Clue Found To The Spread Of Cancer In The Body

cancer cellsA new study was released in the online edition of the Proceedings of the National Academy of Sciences that dictated that the key to cancer treatment may be a small but potent inhibitor of tumor metastasis that is actually produced by tumor cells.

The inhibitor was discovered by researchers who work at the Children’s Hospital in Boston, MA.

The leading cause of deaths that are related to cancer is the spread of cancer cells from one area of the body to others, a process that is medically known as metastasis.

Dr. Randolph S. Watnick at Children’s Hospital in Boston has found evidence that before tumors begin to spread they secrete identifiable proteins that help encourage the growth of tumors within the body.

Further research found that non metastatic tumors, or those that do not spread, also secrete a protein, prosaposin, which blocks the growth of tumors in blood vessels.

Cells that do not metastasize were often found to secrete high levels of the protein prosaposin while cells that did secreted a very small amount leading to the study’s conclusion that prosaposin can be used to prevent the spread of cancer tumors if used upon the diagnosis of cancer in the human body.

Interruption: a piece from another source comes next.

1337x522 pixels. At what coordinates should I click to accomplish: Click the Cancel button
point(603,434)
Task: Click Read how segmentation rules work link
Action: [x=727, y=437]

They found that in mice when prosaposin was injected into tumor cells the cancer was 80% less likely to spread from lung metastases and that lymph node metastases were eliminated increasing the survival spans of the mice.

On the other hand, when prosaposin was suppressed in tumor cells in the mice they noticed cancer was much more likely spread leaving them to conclude that in humans the exact same procedure could be replicated to prevent the spread of cancer in the body.